Upregulation of MUC1 by its novel activator 14-3-3ζ promotes tumor invasion and indicates poor prognosis in lung adenocarcinoma.

Abstract

Lung adenocarcinoma (LAC) is currently the predominant histological subtype of lung cancer. Despite recent advancement in targeted therapies, the average 5-year survival rate is only 15%, highlighting the need to identify previously unrecognized molecular events that propel cancer development. Herein, we showed knockdown of 14-3-3ζ suppresses cell proliferation, migration and invasion capability of A549 and H1299 cells.
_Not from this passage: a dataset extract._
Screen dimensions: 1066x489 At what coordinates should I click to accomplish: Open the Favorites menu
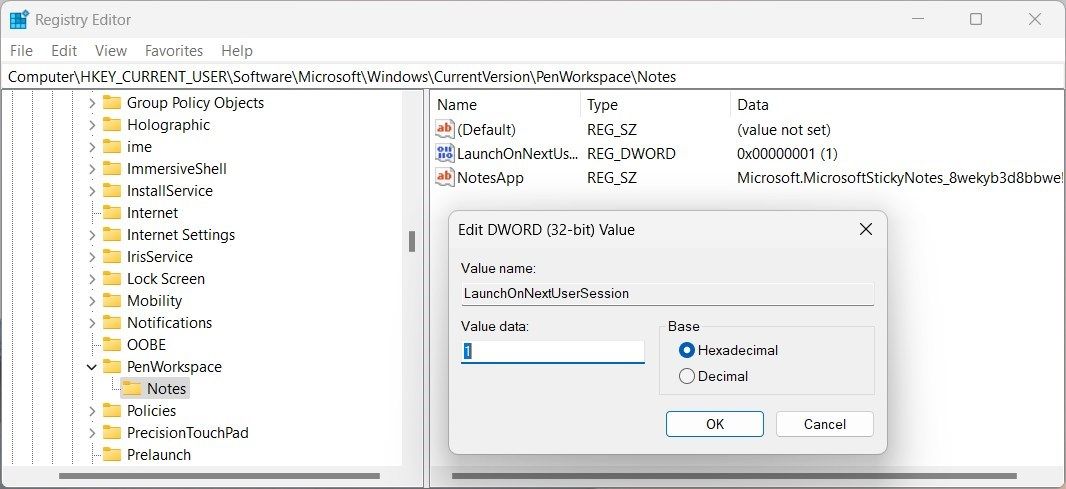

MUC1 was then identified as a novel target of 14-3-3ζ protein. Overexpression of MUC1 is found to induce epithelial-mesenchymal transition and promote metastasis of lung cancer cells, while knockdown of 14-3-3ζ can completely abolish the oncogenic function of MUC1.Furthermore, we unraveled a novel mechanism that 14-3-3ζ activates NF-κB signaling pathway, and therefore enhanced MUC1/NF-κB feedback loop to upregulate MUC1 expression. From a clinical point of view, we evaluated the expression of14-3-3ζ and MUC1 in GSE68465 datasets, in which high expression of14-3-3ζ and MUC1 emerged as poor prognostic factors in LAC patients. In conclusion, we provide novel evidence that 14-3-3ζ regulates MUC1 through MUC1/NF-κB feedback loop. 14-3-3ζ and MUC1 is a promising prognostic biomarker for lung cancer patients and therapeutic targeting of 14-3-3ζ and MUC1 may be a potential treatment option for patients with LAC.